The price freeze comes at a time of extreme volatility. The Regulatory Agency for Upstream Oil and Gas (BPH Migas) reported on Tuesday that gasoline consumption during the 2026 Eid al-Fitr period spiked 15%, smashing the initial 12% projection.

Erika Retnowati, Head of BPH Migas, Indonesia's downstream oil and gas regulator, briefs the media on national fuel stock levels at the BPH Migas office. Photo: Investortrust/Hendry Kurniawan

Erika Retnowati, Head of BPH Migas, Indonesia's downstream oil and gas regulator, noted that "panic buying" in several regions—triggered by Middle East tensions—contributed to the surge. Despite this, she confirmed that national fuel reserves remain healthy, with more than 20 days of supply currently in stock.

The Automotive Pivot

While the government focuses on the immediate price at the pump, the private sector is eyeing a structural exit from oil dependency. Bob Azam, Vice President Director of PT Toyota Motor Manufacturing Indonesia (TMMIN), the local arm of the Japanese automotive giant, views the current energy anxiety as a catalyst for change.
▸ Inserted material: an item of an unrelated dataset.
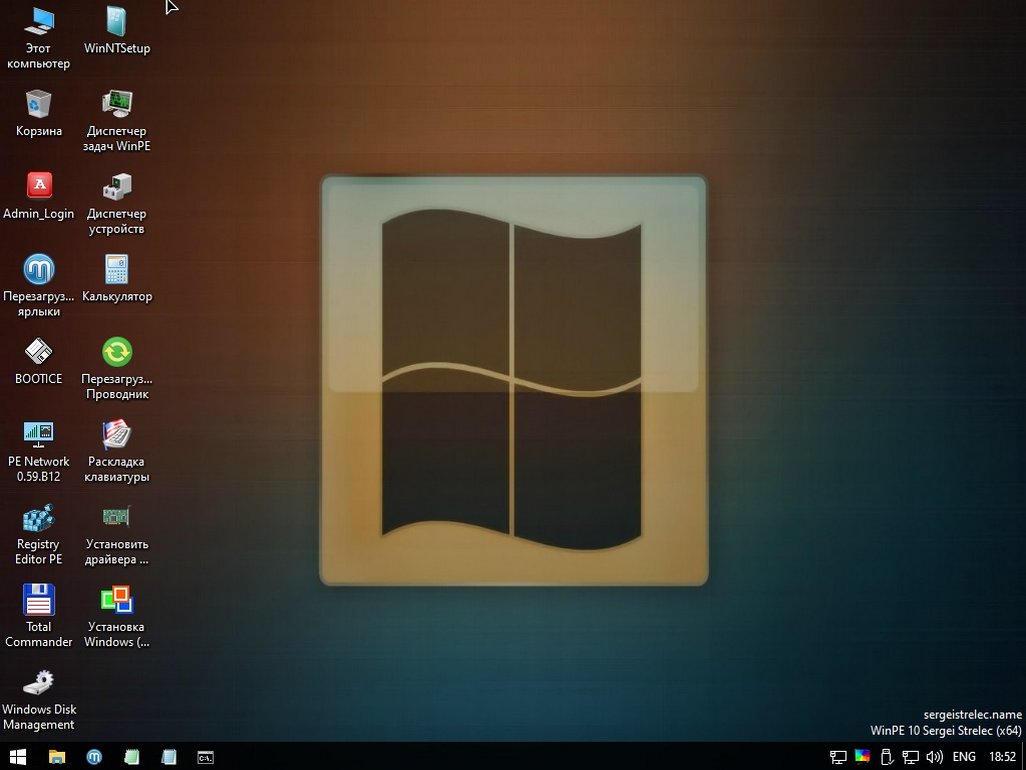Open the Корзина recycle bin icon
The image size is (1026, 770).
(39, 104)
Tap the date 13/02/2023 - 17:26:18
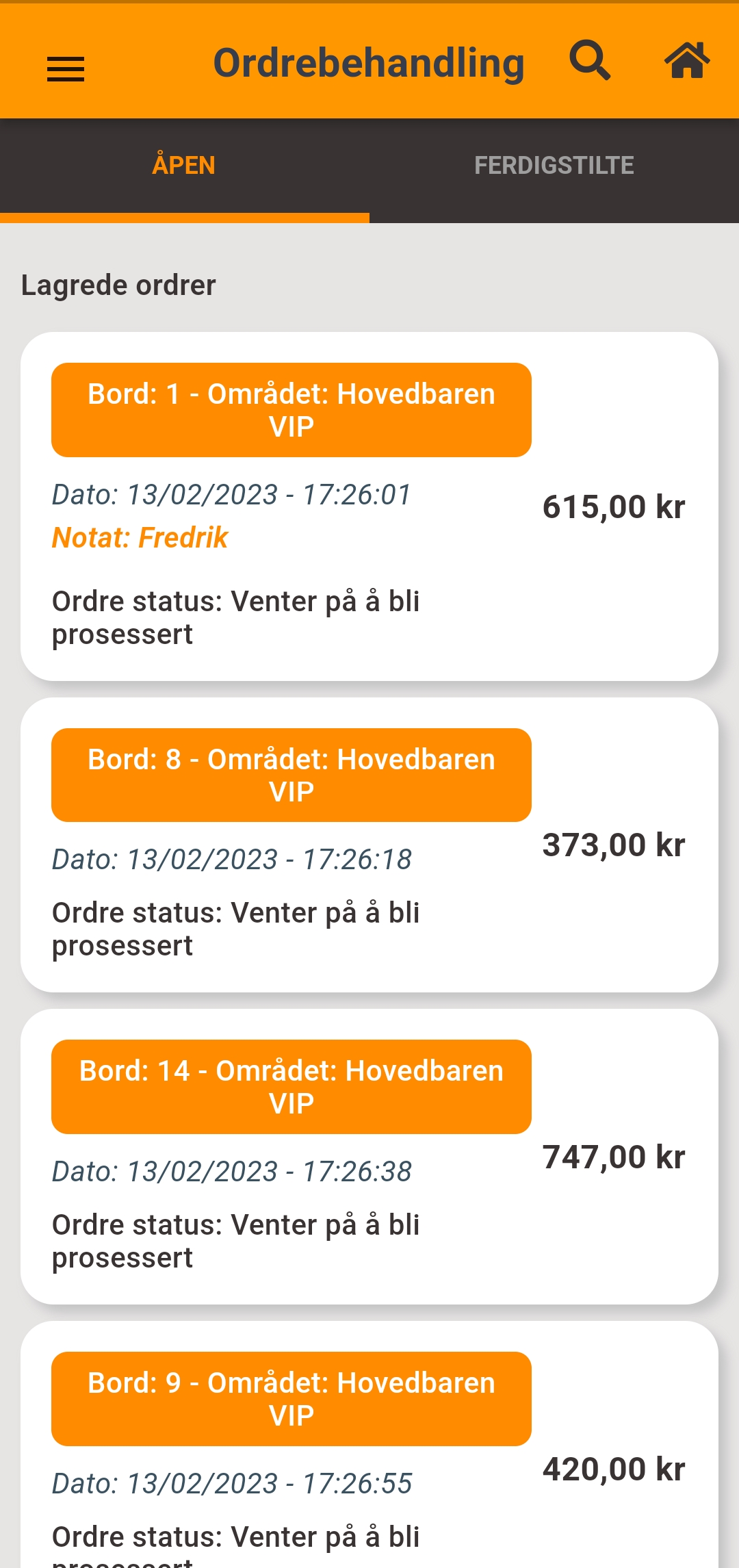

“Going forward, this transformation will become more massive, not just depending on one technology, but a combination like hybrid and biofuel,” Bob Azam said during an industry event in Jakarta last Thursday. He stressed that while Toyota is pushing hybrid and ethanol-ready vehicles, the industry must ensure that innovation remains "affordable for all layers of consumers," including those in the entry-level "Low Cost Green Car" (LCGC) segment.

A Sustainable Path or a Temporary Fix?

Critics argue that holding prices steady creates an artificial economic environment. With global Brent crude reaching record monthly gains, the gap between Indonesian prices and the Mean of Platts Singapore (MOPS) benchmark is widening. Analysts warn that for every $1 increase in oil prices, Indonesia's fiscal burden swells by approximately Rp 6.8 trillion ($427 million).

However, Minister Purbaya remains steadfast in his calculation that the 2026 budget deficit will not exceed 2.9%, even under heavy stress. “People don't need to worry. Don't speculate that I'm running out of money. I have a lot of money here—we're rich. So our money is enough,” Purbaya said on Monday, emphasizing that the government has already accounted for the "cost consequences" of its popular mandate.

The Convergence Indonesia, lantai 5. Kawasan Rasuna Epicentrum, Jl. HR Rasuna Said, Karet, Kuningan, Setiabudi, Jakarta Pusat, 12940.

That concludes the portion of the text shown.